I spent this morning sitting down and watching #BattleForNumber10 (because hashtags are so in this season). The joy of not having a TV is being unable to watch things live so instead of joining in the conversation yesterday evening I woke up today, cooked up some pasta, got some work out of the way, then sat down and watched it with a cup of tea.

It’s the first of these leadership debates, and it was certainly interesting watching. I cheered at the aggressive return of Paxman who clearly has been relishing the opportunity to verbally maul people for a while. I noted the more aggressive approach Burley seemed to have taken with Miliband, and definitely concluded that – at least now – I would not make a good impartial moderator.

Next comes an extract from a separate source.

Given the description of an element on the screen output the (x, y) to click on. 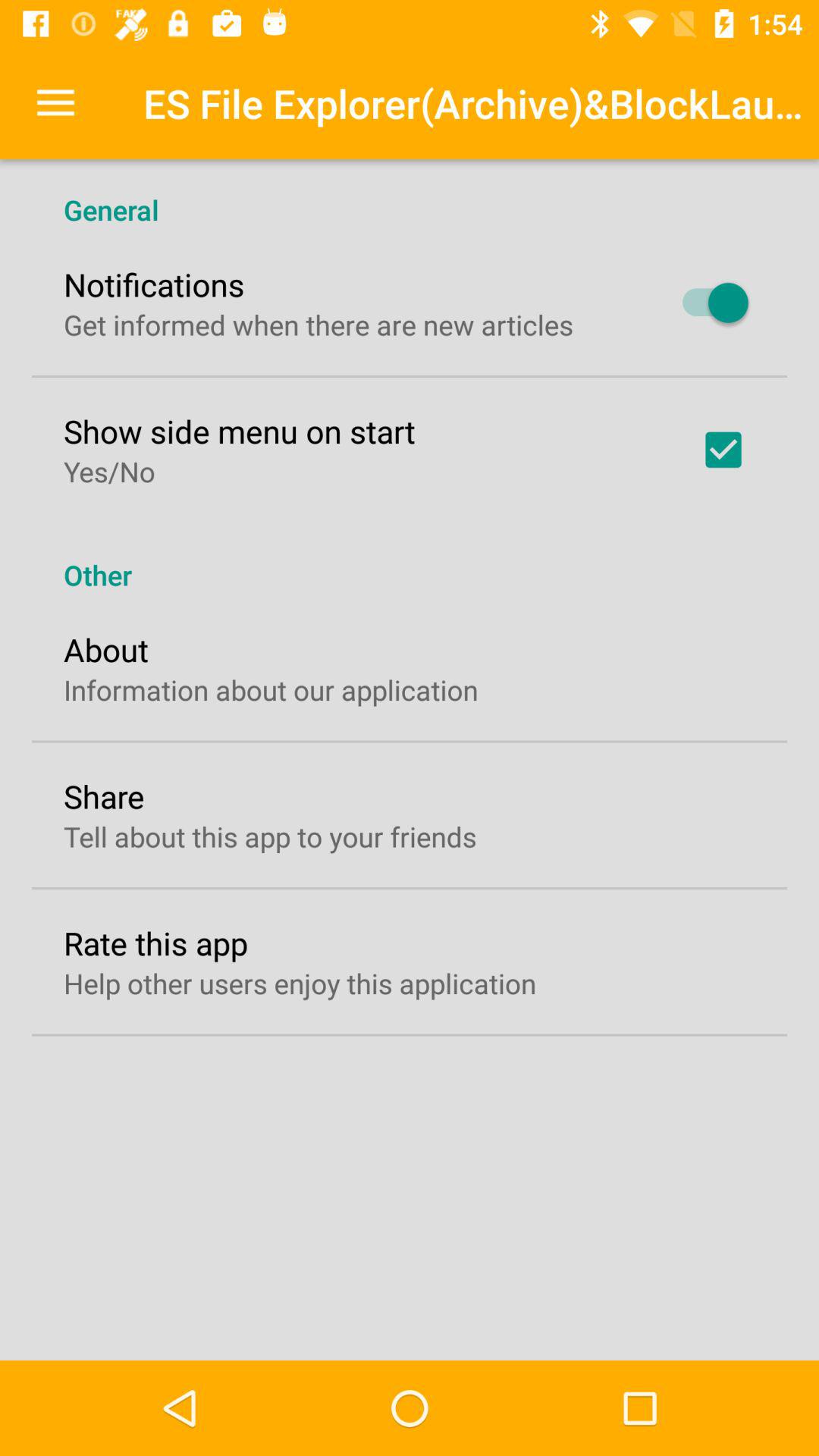
press the icon below the about item (270, 689)
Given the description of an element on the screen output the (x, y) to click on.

And I agree with a lot of the analysis – Cameron would probably have fairer slightly better in a head-to-head, but I think that honestly Cameron would have fairer even better without any debates. He has to argue he’ll make things better despite having had an opportunity to do so for the past five years, whilst Miliband’s giant problem is not looking like a leader. The more chances you give him to be on T.V then more chances he gets to break that perspective. I’m not against this – I am no Tory – but as someone interested in tactics it must suck to go into televised debates knowing that in the last election they drove you into a coalition government. In my view the broadcast kept Cameron at a fairly neutral position; if you thought he was terrible you still did, if you thought he was a statesman you still did. He came across as a politician, including the politician’s tendency to try and weasel out of answers, but Miliband came across as engaging, quite frankly spoken, and passionate.

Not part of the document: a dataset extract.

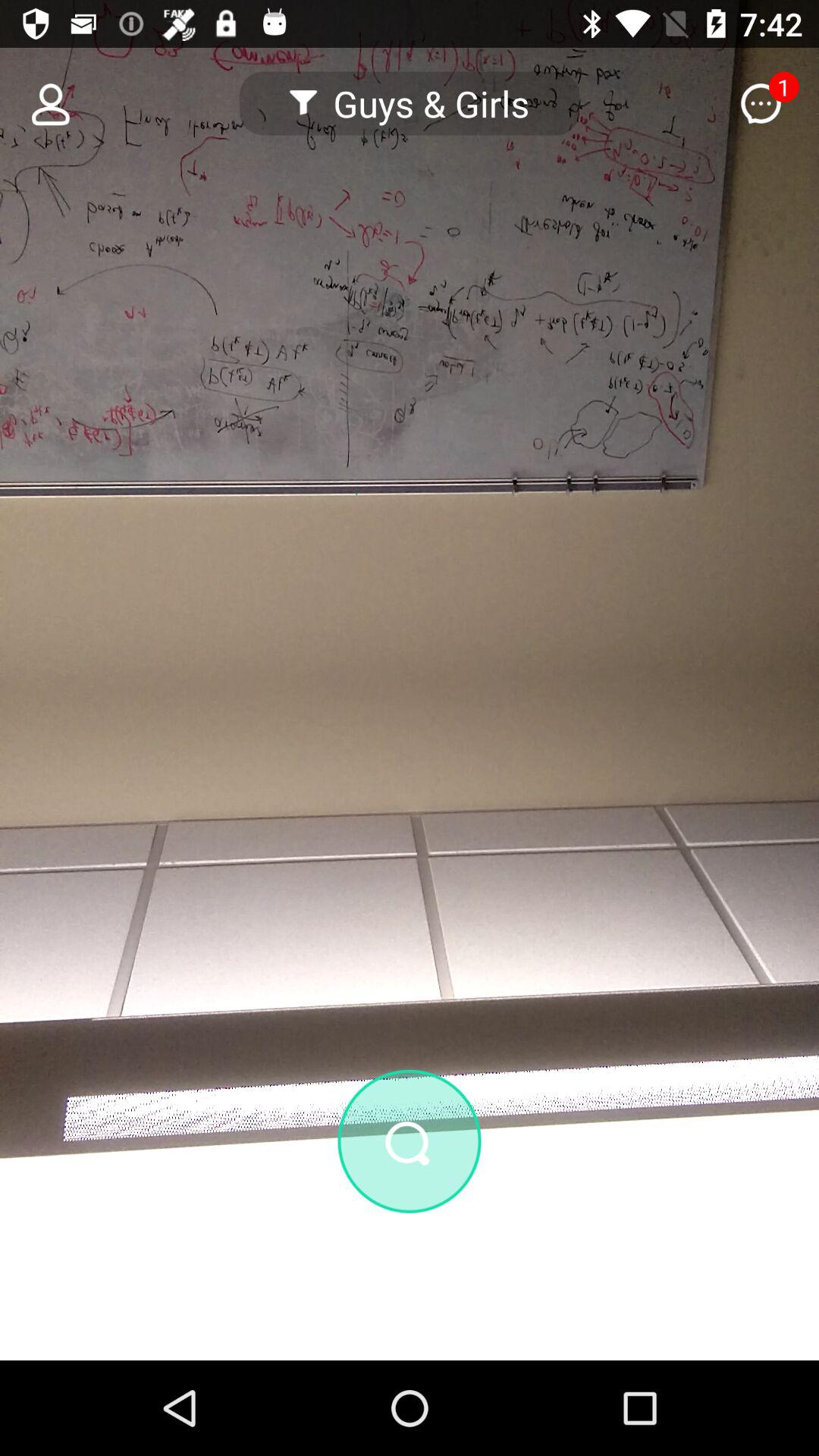
choose item below the guys & girls icon (409, 1141)
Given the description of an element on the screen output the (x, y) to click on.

And yet after looking around online I was surprised to see there were a fair amount of people for whom the conclusion was the inverse. I suppose that in the end we strive to find points that shore up our own bias so I must have been picking up things that supported my preferred end result. Perhaps I was being a tad unfair in my assessment – maybe I was just more resistant to Burley going after the left-wing choice (although I don’t think so – I may need to rewatch) and giving Miliband too much of a pass on his lack of stats.

When it comes to elections though, I’m not really the vote that matters. Sure I do vote, but at the end of the day I am one of those people that will tend to vote for defined side of the political spectrum. I’m not going to vote right-wing and likely never will. I’m not part of that swath of uncommitted middle ground voters who could tip either way. So long as I am mobilised to go to the polls the main parties likely won’t waste their time courting me. That’s why I enjoy watching these debates – I get a good sense of what politician’s think the middle ground cares about, and then I get to pretend that I could be better (I totally could).

As it stands we’re looking at another coalition being formed in the days after May 7th. Hopefully the upcoming debates will tilt it to the side that I would prefer, and will shore up a more rational approach to hot button topics such as immigration which are increasingly becoming hysterical. Still, we’ve got a few more weeks to go before then.